Collected data entries:
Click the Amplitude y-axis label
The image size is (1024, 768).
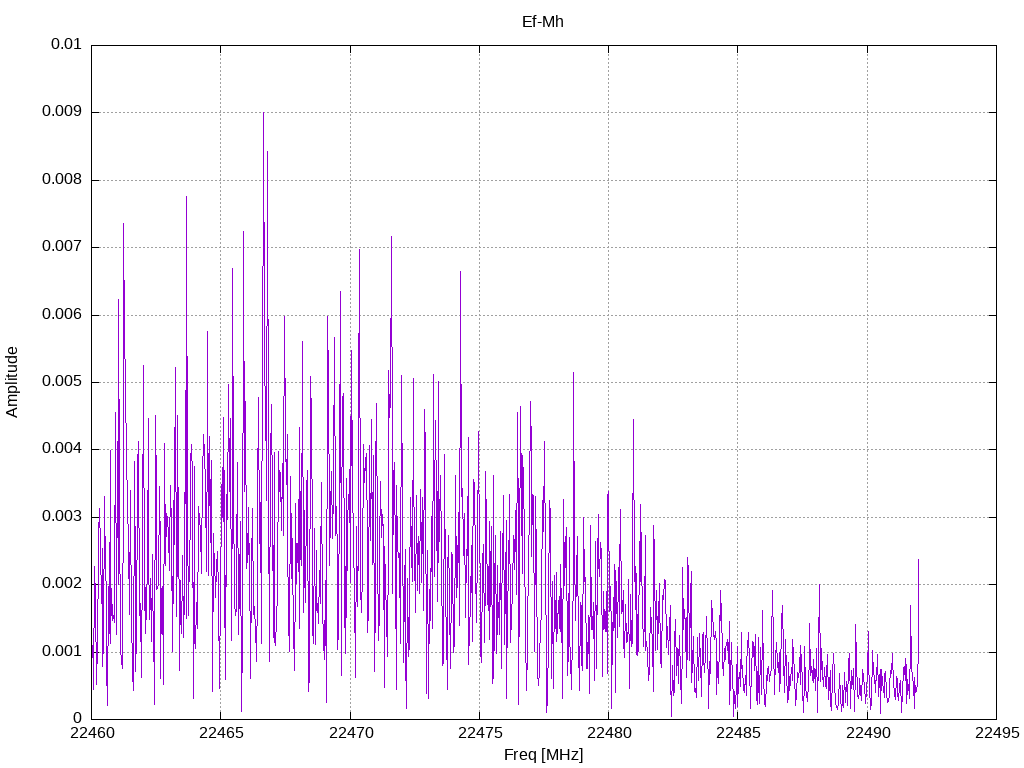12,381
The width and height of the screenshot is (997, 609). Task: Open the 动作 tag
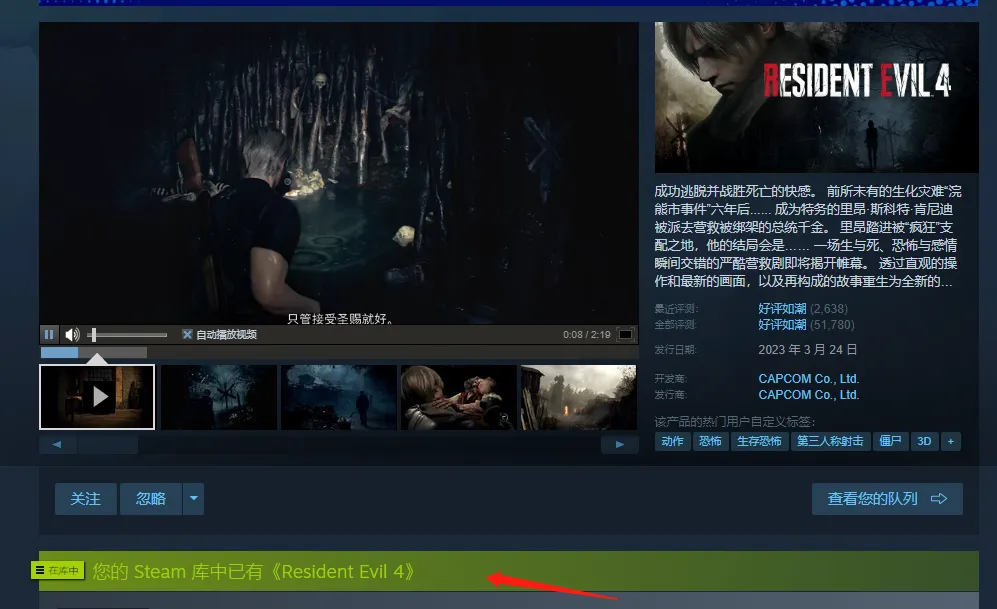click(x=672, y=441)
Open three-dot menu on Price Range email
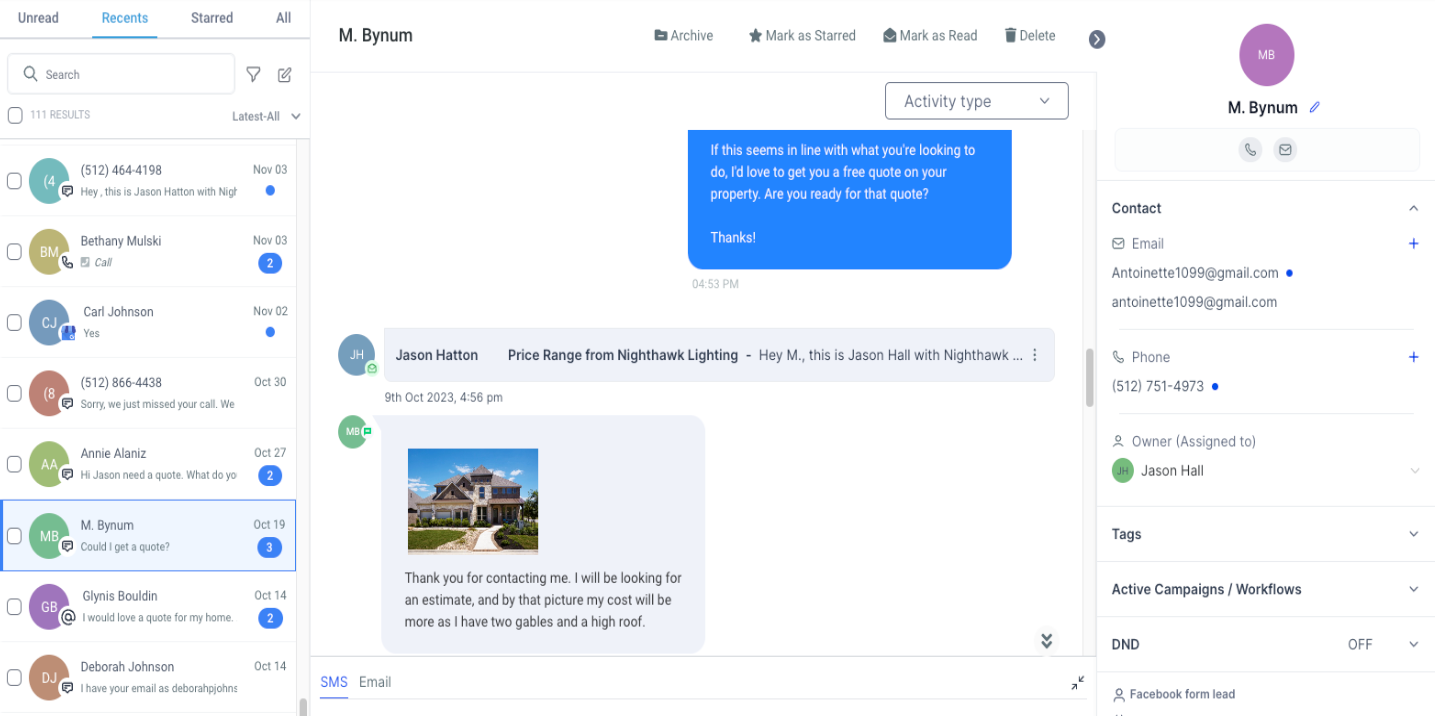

#### [Activity]
Transcribe all the data word for word; the images stay out.

#### [Answer for this exercise]
Click the Amplitude y-axis label
The image size is (1024, 768).
12,381
The width and height of the screenshot is (997, 609). Task: Open the 动作 tag
click(x=672, y=441)
Open three-dot menu on Price Range email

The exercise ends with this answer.